> EXERCISE GOAL
From the line containing "Click the empty" down to the line containing "Task: Open Stjepan Radeljic player profile" in the records below, reproduce every line exactly, ends included, and omit all others.

> INPUT DATA
-------------------------

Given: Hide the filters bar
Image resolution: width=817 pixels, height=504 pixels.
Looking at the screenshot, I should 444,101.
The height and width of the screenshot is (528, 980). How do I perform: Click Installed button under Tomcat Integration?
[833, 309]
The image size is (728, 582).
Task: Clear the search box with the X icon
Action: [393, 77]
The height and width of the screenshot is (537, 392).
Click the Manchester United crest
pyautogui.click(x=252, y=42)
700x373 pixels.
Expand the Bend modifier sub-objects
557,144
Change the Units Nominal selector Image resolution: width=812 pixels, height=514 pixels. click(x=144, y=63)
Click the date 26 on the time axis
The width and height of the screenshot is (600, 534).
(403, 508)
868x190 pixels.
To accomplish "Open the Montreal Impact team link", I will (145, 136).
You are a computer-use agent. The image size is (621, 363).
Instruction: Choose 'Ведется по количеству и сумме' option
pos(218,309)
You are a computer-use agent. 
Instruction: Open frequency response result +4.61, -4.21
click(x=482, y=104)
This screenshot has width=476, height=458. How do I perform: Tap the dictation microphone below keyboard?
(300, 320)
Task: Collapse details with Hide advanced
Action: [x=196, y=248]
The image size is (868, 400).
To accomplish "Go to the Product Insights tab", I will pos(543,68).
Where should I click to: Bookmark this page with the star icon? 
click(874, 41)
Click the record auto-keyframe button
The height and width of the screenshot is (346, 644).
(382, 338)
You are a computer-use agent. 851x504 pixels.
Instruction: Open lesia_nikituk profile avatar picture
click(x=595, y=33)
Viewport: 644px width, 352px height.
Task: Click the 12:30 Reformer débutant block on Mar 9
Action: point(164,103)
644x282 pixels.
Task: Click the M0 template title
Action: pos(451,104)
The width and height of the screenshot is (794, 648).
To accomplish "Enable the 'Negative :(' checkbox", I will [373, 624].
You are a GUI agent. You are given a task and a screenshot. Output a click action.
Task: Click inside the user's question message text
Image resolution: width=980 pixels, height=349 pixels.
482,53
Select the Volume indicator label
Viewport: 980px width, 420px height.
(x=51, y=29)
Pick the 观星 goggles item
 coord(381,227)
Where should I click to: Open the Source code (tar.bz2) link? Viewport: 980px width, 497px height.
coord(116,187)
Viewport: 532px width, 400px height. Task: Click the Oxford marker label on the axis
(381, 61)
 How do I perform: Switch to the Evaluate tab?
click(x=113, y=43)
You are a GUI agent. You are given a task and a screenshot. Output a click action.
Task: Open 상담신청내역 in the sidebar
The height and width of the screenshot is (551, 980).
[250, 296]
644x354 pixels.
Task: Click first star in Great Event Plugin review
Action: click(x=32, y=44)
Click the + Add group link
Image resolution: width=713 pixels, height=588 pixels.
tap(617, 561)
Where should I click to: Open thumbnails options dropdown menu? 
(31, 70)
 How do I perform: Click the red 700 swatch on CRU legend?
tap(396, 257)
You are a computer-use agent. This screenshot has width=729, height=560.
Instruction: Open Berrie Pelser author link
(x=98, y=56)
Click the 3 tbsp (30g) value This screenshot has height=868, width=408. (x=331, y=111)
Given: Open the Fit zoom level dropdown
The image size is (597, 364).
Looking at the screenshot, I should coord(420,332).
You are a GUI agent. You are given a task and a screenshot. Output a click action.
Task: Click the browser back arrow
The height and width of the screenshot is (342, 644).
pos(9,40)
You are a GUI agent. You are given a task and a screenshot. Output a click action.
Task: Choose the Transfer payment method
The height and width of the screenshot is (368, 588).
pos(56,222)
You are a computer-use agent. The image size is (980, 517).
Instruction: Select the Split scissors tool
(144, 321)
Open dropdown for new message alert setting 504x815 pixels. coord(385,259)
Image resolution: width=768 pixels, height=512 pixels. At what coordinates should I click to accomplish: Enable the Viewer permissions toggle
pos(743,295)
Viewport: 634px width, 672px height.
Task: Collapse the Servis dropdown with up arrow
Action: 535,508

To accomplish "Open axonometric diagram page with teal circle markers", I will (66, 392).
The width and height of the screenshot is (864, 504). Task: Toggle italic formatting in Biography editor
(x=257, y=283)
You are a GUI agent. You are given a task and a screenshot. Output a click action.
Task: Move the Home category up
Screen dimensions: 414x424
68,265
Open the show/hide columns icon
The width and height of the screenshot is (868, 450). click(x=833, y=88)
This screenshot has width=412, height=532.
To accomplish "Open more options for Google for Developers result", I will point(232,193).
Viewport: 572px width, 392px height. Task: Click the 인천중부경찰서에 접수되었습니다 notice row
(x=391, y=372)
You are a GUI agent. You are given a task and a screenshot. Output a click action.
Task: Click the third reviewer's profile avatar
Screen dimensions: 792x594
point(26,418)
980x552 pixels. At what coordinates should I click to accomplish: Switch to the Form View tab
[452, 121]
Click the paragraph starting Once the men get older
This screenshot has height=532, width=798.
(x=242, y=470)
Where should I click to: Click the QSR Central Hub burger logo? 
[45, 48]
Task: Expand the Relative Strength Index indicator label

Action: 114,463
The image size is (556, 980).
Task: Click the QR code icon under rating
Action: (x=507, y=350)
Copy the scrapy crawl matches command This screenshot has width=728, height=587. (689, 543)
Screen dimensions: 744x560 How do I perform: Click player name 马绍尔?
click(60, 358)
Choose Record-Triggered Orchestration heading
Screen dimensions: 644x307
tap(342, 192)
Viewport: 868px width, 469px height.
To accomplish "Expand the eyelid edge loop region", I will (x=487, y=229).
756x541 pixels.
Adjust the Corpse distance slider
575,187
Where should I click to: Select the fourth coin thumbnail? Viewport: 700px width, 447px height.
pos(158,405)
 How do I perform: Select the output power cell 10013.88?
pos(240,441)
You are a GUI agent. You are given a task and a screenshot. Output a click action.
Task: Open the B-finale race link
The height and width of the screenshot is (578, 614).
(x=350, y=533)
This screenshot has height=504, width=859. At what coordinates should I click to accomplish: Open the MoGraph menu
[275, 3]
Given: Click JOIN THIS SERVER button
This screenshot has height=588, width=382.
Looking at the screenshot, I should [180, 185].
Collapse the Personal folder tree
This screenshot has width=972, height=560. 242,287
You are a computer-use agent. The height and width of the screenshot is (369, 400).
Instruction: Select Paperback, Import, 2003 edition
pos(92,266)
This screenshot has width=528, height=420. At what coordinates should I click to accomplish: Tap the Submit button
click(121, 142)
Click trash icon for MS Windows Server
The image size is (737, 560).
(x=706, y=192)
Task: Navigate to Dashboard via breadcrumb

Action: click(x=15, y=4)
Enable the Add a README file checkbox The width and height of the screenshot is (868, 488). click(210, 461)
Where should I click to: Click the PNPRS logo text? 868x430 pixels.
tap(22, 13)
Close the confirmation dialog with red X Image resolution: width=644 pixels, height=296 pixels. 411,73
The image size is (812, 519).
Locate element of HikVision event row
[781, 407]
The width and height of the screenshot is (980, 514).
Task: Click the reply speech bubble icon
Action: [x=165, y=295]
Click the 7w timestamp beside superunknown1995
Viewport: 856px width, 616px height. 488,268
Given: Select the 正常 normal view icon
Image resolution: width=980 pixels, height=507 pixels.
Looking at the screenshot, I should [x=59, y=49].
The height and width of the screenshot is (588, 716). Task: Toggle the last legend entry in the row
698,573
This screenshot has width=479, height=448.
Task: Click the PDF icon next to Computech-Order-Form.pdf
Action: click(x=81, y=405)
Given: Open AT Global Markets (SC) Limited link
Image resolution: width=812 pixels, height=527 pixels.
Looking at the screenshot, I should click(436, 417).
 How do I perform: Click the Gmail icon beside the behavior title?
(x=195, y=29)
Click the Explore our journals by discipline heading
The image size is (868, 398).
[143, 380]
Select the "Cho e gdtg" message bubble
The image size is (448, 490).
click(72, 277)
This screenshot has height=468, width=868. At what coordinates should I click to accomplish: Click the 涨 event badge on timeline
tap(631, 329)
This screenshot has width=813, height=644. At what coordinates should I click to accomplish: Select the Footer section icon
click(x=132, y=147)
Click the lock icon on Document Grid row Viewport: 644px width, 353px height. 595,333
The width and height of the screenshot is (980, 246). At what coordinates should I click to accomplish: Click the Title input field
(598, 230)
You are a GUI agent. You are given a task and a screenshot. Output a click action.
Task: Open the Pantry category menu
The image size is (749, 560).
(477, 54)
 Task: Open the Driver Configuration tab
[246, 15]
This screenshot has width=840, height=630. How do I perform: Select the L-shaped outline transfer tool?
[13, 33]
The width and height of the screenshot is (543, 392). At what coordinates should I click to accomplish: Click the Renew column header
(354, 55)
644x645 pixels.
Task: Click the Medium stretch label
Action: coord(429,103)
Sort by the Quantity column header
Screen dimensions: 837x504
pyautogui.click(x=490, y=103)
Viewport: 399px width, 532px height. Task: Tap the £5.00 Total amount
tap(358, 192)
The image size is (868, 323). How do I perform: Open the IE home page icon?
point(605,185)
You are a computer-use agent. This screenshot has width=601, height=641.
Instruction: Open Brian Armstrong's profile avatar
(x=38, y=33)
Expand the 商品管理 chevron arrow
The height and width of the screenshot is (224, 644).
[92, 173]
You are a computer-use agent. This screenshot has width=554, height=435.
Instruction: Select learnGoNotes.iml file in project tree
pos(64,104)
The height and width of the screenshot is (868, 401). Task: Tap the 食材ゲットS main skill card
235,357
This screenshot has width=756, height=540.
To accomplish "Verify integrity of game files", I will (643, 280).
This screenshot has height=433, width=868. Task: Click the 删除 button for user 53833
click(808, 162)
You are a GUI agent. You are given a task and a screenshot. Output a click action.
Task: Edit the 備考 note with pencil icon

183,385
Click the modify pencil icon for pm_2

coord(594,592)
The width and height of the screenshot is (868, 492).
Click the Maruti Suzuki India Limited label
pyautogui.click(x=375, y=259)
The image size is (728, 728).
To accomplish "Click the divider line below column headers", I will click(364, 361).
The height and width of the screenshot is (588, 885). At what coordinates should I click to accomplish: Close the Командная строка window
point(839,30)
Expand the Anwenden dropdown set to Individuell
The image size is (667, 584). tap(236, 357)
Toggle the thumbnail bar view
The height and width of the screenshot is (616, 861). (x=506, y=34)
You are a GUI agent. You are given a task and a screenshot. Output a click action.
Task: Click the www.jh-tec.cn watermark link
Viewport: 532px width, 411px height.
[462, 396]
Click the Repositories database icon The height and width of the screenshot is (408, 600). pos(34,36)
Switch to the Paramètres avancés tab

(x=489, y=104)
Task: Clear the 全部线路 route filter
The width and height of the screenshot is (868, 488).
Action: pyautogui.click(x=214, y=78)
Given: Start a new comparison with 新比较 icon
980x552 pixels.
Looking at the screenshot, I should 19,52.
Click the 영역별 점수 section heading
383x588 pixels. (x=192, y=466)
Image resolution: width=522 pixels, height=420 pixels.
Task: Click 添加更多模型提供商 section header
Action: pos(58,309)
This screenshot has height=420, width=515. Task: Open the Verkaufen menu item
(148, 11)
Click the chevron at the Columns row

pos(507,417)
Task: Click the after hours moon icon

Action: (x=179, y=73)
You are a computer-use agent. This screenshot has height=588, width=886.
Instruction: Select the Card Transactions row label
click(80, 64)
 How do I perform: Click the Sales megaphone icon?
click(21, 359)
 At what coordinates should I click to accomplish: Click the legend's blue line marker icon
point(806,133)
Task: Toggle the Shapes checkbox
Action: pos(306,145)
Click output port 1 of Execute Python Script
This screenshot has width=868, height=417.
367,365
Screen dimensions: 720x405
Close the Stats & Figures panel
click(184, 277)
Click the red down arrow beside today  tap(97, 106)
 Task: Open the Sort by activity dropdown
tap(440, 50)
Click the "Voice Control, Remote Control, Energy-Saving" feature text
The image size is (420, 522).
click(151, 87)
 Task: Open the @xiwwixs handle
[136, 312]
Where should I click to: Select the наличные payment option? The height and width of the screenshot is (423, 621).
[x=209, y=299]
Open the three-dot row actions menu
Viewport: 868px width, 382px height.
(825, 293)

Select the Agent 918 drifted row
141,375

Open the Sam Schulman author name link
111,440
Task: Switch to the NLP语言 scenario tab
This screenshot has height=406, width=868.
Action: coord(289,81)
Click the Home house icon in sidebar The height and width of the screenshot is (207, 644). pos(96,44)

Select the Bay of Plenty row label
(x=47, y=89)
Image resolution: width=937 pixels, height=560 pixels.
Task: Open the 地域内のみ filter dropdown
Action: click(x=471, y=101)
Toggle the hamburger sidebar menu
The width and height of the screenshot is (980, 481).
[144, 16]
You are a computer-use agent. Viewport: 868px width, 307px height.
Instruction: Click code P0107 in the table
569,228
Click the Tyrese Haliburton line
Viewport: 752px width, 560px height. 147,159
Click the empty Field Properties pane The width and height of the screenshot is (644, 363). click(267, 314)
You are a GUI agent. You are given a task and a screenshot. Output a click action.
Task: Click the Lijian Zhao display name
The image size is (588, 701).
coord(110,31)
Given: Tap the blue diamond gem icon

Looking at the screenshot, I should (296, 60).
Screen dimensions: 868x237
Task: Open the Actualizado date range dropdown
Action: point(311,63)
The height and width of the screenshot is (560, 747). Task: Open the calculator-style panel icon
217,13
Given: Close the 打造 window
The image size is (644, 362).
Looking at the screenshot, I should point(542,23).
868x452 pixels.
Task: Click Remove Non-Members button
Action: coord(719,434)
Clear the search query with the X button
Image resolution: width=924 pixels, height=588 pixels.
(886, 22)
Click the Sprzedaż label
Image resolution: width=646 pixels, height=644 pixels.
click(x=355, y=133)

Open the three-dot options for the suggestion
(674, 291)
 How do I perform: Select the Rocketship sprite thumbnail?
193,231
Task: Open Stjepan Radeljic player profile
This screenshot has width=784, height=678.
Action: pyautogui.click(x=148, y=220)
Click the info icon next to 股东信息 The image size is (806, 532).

-------------------------

> WRITTEN SOLUTION
Click the empty Field Properties pane The width and height of the screenshot is (644, 363). click(267, 314)
You are a GUI agent. You are given a task and a screenshot. Output a click action.
Task: Click the Lijian Zhao display name
The image size is (588, 701).
coord(110,31)
Given: Tap the blue diamond gem icon

Looking at the screenshot, I should (296, 60).
Screen dimensions: 868x237
Task: Open the Actualizado date range dropdown
Action: point(311,63)
The height and width of the screenshot is (560, 747). Task: Open the calculator-style panel icon
217,13
Given: Close the 打造 window
The image size is (644, 362).
Looking at the screenshot, I should point(542,23).
868x452 pixels.
Task: Click Remove Non-Members button
Action: coord(719,434)
Clear the search query with the X button
Image resolution: width=924 pixels, height=588 pixels.
(886, 22)
Click the Sprzedaż label
Image resolution: width=646 pixels, height=644 pixels.
click(x=355, y=133)

Open the three-dot options for the suggestion
(674, 291)
 How do I perform: Select the Rocketship sprite thumbnail?
193,231
Task: Open Stjepan Radeljic player profile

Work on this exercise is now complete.